- Task brief -
In the abstract on macrophages and muscle regrowth, by how much did macrophage density increase in atrophied soleus muscles injected with M-CSF?

Macrophage colony-stimulating factor-induced macrophage differentiation promotes regrowth in atrophied skeletal muscles and C2C12 myotubes.

Skeletal muscle injury and regeneration are closely associated with an inflammatory reaction that is usually characterized by sequential recruitment of neutrophils and monocytes or macrophages. Selective macrophage depletion models have shown that macrophages are essential for complete regeneration of muscle fibers after freeze injuries, toxin injuries, ischemia-reperfusion, and hindlimb unloading and reloading. Although there is growing evidence that macrophages possess major myogenic capacities, it is not known whether the positive effects of macrophages can be optimized to stimulate muscle regrowth. We used in vivo and in vitro mouse models of atrophy to investigate the effects of stimulating macrophages with macrophage colony-stimulating factor (M-CSF) on muscle regrowth. When atrophied soleus muscles were injected intramuscularly with M-CSF, we observed a 1.6-fold increase in macrophage density and a faster recovery in muscle force (20%), combined with an increase in muscle fiber diameter (10%), after 7 days of reloading, compared with PBS-injected soleus muscles. Furthermore, coculture of atrophied myotubes with or without bone marrow-derived macrophages (BMDM) and/or M-CSF revealed that the combination of BMDMs and M-CSF was required to promote myotube growth (15%). More specifically, M-CSF promoted the anti-inflammatory macrophage phenotype, which in turn decreased protein degradation and MuRF-1 expression by 25% in growing myotubes. These results indicate that specific macrophage subsets can be stimulated to promote muscle cell regrowth after atrophy.

- Source data -
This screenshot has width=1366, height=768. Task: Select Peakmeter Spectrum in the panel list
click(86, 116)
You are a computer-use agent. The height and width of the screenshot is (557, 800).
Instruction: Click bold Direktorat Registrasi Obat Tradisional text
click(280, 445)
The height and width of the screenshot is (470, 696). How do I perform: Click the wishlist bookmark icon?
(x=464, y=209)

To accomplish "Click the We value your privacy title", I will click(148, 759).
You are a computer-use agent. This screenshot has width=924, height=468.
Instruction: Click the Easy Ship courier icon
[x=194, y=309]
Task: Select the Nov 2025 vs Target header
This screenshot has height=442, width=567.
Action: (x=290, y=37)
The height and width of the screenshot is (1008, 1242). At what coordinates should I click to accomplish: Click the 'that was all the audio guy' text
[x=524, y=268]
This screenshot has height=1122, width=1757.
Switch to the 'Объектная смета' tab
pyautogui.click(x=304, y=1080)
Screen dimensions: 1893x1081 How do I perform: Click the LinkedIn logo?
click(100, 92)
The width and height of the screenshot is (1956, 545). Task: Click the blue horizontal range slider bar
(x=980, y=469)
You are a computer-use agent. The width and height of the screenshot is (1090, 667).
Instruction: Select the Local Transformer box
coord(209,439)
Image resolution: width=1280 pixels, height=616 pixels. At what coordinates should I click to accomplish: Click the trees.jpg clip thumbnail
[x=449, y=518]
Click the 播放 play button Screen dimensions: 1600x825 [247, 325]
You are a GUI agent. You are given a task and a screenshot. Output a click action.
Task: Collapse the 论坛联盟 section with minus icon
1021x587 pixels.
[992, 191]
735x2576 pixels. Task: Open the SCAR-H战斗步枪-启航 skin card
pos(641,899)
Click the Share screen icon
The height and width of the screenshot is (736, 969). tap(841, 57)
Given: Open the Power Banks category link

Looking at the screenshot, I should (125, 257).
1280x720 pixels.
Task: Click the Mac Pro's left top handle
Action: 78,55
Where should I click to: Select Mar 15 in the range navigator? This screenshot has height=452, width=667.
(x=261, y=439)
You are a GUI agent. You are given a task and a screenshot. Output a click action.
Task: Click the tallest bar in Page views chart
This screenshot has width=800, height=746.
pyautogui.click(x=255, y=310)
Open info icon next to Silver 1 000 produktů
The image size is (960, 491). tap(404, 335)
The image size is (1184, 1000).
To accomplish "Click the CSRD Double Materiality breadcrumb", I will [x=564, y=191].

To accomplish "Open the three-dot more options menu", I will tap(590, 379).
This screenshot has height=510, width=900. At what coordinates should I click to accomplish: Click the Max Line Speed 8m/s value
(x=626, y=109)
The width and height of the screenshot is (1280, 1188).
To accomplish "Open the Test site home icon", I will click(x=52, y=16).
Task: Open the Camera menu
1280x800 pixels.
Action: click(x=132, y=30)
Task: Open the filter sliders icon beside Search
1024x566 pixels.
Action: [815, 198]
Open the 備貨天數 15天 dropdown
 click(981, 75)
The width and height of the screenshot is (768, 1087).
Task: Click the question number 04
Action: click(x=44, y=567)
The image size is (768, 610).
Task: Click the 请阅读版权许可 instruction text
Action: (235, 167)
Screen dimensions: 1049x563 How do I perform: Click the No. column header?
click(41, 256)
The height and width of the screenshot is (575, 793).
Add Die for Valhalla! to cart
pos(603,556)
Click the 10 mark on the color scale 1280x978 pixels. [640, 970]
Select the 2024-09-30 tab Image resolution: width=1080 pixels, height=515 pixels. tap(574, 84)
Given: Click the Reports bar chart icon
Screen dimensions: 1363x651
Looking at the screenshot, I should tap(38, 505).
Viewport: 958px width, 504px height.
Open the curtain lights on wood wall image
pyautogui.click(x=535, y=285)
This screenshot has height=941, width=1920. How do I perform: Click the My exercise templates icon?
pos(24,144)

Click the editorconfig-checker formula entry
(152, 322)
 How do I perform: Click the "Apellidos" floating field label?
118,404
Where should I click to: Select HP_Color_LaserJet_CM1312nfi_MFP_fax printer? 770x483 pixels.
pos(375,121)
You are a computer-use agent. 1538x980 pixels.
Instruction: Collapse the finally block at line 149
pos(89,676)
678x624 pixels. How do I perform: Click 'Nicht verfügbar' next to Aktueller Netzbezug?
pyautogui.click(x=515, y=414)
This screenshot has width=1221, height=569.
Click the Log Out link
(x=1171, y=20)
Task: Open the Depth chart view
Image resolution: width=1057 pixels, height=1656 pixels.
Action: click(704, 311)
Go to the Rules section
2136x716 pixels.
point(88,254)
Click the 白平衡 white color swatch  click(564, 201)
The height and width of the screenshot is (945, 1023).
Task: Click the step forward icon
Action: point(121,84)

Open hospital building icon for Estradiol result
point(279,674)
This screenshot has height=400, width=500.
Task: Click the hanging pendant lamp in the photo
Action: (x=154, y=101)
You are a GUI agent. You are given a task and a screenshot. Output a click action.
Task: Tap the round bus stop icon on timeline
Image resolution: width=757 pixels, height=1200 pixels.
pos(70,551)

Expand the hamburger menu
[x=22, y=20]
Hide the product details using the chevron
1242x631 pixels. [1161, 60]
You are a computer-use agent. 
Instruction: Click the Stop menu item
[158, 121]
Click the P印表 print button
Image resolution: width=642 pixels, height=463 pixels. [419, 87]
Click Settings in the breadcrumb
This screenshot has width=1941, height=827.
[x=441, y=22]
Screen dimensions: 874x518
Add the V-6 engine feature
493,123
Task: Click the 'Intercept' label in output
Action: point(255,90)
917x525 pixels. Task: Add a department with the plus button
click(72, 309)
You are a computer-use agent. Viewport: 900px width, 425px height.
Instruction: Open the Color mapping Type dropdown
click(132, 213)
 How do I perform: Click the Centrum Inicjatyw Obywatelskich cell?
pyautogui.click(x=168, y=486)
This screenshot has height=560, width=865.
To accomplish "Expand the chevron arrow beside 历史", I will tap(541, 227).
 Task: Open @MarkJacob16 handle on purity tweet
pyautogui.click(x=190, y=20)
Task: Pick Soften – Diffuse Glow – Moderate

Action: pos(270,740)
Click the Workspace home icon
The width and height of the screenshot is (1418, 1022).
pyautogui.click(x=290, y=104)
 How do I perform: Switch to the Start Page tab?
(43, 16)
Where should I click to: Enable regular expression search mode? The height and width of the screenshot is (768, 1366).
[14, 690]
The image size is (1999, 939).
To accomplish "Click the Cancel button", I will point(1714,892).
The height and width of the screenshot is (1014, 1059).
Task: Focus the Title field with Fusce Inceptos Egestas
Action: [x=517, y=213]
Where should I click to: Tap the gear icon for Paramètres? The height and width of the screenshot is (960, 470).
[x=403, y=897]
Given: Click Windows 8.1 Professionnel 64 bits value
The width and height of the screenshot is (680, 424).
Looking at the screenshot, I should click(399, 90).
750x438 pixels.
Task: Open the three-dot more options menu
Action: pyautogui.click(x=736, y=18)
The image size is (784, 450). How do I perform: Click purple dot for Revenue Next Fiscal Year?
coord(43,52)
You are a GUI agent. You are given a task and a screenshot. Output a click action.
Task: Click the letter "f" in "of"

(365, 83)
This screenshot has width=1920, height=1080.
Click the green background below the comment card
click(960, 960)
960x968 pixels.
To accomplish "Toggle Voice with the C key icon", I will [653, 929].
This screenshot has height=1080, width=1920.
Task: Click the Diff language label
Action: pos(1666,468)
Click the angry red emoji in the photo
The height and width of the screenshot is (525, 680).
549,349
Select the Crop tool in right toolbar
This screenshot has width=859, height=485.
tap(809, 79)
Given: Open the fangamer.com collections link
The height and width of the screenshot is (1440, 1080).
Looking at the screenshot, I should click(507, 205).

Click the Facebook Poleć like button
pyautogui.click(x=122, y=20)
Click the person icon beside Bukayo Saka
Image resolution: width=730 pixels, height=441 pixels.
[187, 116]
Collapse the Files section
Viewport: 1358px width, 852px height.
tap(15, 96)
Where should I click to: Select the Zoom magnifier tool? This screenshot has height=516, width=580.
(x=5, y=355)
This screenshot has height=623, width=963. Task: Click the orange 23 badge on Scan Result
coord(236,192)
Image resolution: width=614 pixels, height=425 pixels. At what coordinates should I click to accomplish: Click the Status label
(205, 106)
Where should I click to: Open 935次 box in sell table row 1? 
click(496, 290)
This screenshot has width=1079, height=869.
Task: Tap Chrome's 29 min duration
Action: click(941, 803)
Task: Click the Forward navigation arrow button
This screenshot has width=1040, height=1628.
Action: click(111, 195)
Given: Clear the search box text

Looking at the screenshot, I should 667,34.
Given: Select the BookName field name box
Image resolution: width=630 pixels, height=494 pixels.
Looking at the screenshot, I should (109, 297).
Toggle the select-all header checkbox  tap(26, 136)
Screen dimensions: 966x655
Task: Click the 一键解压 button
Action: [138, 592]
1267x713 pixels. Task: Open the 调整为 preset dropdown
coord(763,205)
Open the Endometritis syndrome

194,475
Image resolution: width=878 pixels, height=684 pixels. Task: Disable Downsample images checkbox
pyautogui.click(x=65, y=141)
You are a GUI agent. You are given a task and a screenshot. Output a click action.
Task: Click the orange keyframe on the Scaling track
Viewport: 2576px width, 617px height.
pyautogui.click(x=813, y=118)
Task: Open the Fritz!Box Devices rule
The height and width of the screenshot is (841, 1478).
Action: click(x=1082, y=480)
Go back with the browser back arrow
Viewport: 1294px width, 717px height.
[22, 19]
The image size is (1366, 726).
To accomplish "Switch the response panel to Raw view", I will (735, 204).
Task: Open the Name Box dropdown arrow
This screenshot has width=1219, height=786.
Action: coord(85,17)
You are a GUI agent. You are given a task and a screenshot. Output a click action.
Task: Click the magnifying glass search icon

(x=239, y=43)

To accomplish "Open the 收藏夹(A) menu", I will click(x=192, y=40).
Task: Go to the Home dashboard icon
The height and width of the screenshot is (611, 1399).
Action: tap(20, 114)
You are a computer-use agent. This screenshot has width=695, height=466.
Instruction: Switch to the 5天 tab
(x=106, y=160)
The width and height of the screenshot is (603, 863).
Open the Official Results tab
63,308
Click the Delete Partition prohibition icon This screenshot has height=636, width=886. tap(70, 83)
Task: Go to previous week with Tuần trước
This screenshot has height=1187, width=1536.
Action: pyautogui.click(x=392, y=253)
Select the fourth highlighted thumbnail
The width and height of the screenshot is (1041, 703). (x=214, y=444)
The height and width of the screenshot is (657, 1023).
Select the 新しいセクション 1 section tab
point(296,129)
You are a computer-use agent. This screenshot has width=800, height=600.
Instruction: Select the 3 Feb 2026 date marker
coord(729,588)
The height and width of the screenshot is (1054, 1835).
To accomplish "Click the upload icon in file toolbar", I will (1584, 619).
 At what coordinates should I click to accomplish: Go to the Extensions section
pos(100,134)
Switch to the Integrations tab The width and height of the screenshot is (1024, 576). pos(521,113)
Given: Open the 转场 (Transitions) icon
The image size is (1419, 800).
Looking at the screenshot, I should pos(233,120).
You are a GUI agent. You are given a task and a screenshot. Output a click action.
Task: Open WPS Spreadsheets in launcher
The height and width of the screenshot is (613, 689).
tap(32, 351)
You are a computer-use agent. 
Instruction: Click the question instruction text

- The answer -
It increased 1.6-fold compared with PBS-injected soleus muscles.